We spent the afternoons in contemplation of my small herd of Native cows which grazed on the lawn. I went through their age, characteristics, and yielding of milk, and Ingrid groaned and shrieked over the figures as if she had been bodily hurt. She scrutinized them carefully one by one, not with any view to trade, for my cows were going to my house-boys, but so as to value and weigh up my loss. She clung to the soft sweet-smelling calves; she had herself after long struggles got a few cows with calves on her farm, and against all reason, and against her own will, her deep furious glances blamed me for deserting my calves.

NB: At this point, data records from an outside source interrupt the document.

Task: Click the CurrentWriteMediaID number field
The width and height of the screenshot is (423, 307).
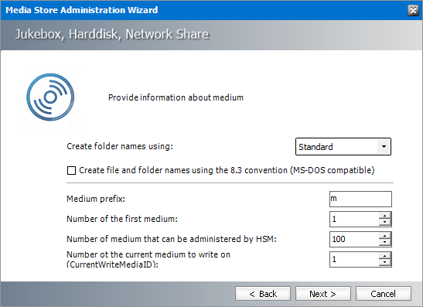Action: pyautogui.click(x=354, y=259)
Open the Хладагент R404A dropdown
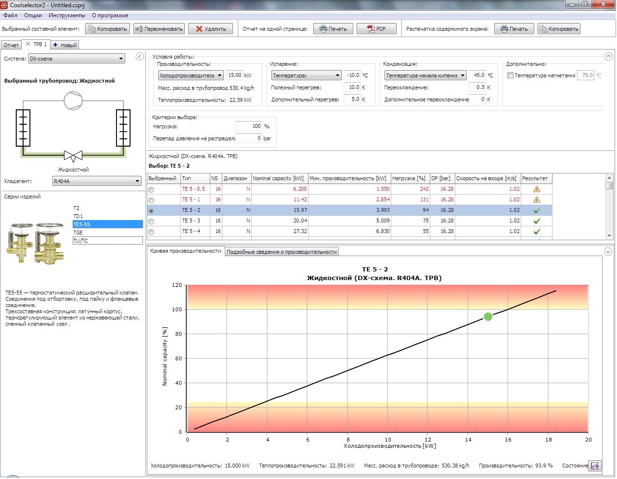The width and height of the screenshot is (617, 479). click(x=97, y=181)
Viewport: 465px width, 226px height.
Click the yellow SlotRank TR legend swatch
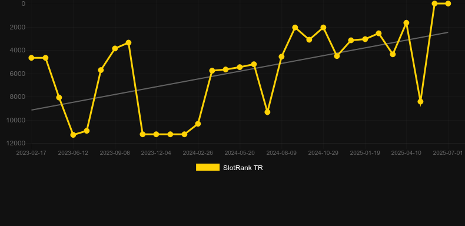(x=208, y=167)
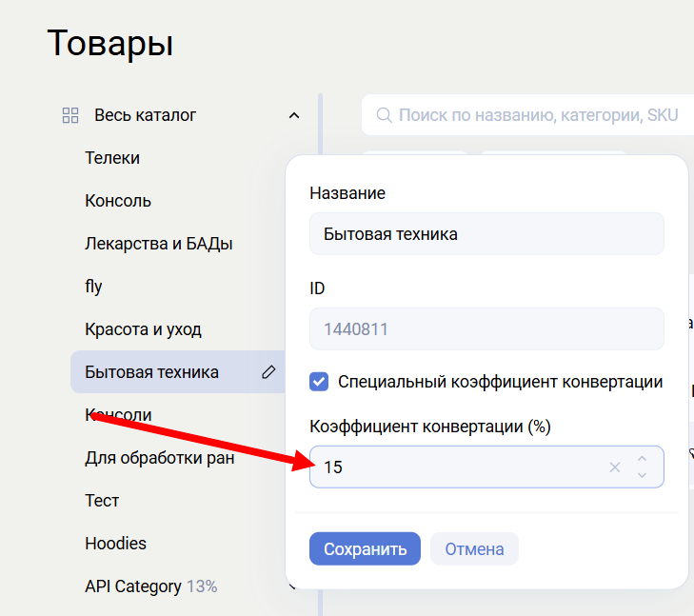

A man who was walking beside a bereaved friend and who was all the time in his own mind repeating the words: “Thank God it is not me,” would, I believe, feel badly about it, and would try to suppress the feeling. It is a different thing in two women who are friends, and of whom the one is manifesting her deep sympathy in the distress of the other. There it goes without saying that the more fortunate friend will all the while in her heart repeat the same thing: “Thank God it is not me.” It causes no bad feeling between the two, but on the contrary brings them closer together, and gives to the ceremony a personal element. Men, I think, cannot easily or harmoniously envy or triumph over one another. But it goes without saying that the bride triumphs over the bridesmaids, and that the lying-in-visitors envy the mother of the child; and none of the parties feel the worse on that account. A woman who had lost a child might show its clothes to a friend, aware that the friend was repeating in her heart: “Thank God it is not me,”—and it would be to both of them a natural and befitting thing. It was so with Ingrid and me. As we walked over the farm, I knew that she was thinking of her own farm, praising her luck that it was still hers, and holding on to it with all her might, and we got on very well on that. In spite of our old khaki coats and trousers, we were in reality a pair of mythical women, shrouded respectively in white and black, a unity, the Genii of the farmer’s life in Africa.